Despite the aura around his triple-digit fastball, Chapman said he doesn’t concentrate on how hard he throws.
“Honestly, I really don’t pay attention to the speed. I think it’s something the Lord gave to me and I have to thank God and all the coaches I’ve had since I was in Cuba,” Chapman said through Vera. “They’re all a part of this, but the speed isn’t that important for me.”
And while Chapman may not acknowledge that his fastball is indeed heavenly, Sweet appeared amazed that his young southpaw threw the ball so hard, so often, and with such apparent ease.
“I just saw [Chapman] throw over 100 mph I think a total of seven, eight times in one game. I don’t know … if I’ve seen that total in my career,” Sweet said. “It’s very special, especially when you see how he easily he does it. He’s not a max effort guy that’s all over the place. He’s nice and easy and smooth, and the ball explodes out of his hand.”

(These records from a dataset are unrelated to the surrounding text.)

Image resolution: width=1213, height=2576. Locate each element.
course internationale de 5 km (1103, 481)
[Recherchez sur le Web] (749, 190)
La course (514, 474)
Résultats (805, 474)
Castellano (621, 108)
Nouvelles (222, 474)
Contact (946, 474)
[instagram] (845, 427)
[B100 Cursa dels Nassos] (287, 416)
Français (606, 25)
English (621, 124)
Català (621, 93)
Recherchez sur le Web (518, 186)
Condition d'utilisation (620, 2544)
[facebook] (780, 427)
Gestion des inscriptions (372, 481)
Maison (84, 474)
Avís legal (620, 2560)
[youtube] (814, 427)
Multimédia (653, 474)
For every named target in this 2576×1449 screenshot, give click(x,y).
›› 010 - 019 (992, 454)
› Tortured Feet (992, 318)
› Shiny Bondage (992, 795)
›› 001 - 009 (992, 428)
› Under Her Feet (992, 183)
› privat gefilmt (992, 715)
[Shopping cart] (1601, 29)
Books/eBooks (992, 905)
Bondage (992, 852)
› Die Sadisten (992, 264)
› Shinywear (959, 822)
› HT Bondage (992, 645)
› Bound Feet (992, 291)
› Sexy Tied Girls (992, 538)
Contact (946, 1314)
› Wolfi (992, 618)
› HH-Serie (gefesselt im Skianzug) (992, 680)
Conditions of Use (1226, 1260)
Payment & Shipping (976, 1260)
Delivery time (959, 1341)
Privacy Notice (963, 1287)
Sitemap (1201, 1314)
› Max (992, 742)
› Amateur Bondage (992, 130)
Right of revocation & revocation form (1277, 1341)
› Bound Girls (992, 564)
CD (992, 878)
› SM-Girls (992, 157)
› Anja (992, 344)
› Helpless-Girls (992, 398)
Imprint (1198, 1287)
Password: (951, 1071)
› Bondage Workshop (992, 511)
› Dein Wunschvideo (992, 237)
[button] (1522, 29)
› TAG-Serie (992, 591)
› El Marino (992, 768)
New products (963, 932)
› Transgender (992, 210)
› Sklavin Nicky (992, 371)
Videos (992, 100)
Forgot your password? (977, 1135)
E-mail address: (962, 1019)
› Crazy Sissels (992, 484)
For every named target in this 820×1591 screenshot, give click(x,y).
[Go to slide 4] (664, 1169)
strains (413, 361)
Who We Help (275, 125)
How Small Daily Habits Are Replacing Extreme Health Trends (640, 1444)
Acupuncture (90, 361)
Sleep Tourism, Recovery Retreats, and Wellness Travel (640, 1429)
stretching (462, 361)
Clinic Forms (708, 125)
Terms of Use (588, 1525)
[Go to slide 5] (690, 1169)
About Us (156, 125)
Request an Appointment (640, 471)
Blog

Explode onto the major league scene is what Chapman could do very soon. If a Reds starter goes down with injury, Chapman would be among those considered for the call-up.
The main reason for the call-up would be because the Reds believe Chapman’s pitching prowess matches his major-league readiness, but the fact that he can draw a crowd will also heavily factor into the decision. Considering that their attendance has dwindled in recent years, the Reds would be hard-pressed not to consider elevating the left-handed Cuban. Chapman, whose warm-up bullpen session reportedly attracted 150 spectators Sunday, is also quickly gaining the respect of his comrades.
Perhaps the biggest surprise of Monday’s media session was how many times Chapman referenced how helpful his teammates have been. At one point, a reporter asked Chapman about his teammates and, after Vera translated it, Chapman flashed his pearly whites.
Across the dugout, a handful of his teammates were pointing at him, making sure their famous friend and teammate put in a good word for them.
Often times in sports, when a player signs a big contract, the size of his head swells along with his paycheck. Sweet said Chapman is the total opposite.
“He’s very quiet, very shy. Not intimidated, but he’s a shy young man,” Sweet said, “and he’s gotten along very well with his teammates.”
“It’s been nice to see. You think with all the money he’s making, sometimes guys [let the money get to their head], he’s not that way. He just wants to be part of the team.”
So long as Chapman’s cultural adjustments progress alongside his changeup, it’s hard to imagine the Reds keeping their prized left-hander in the minors too much longer.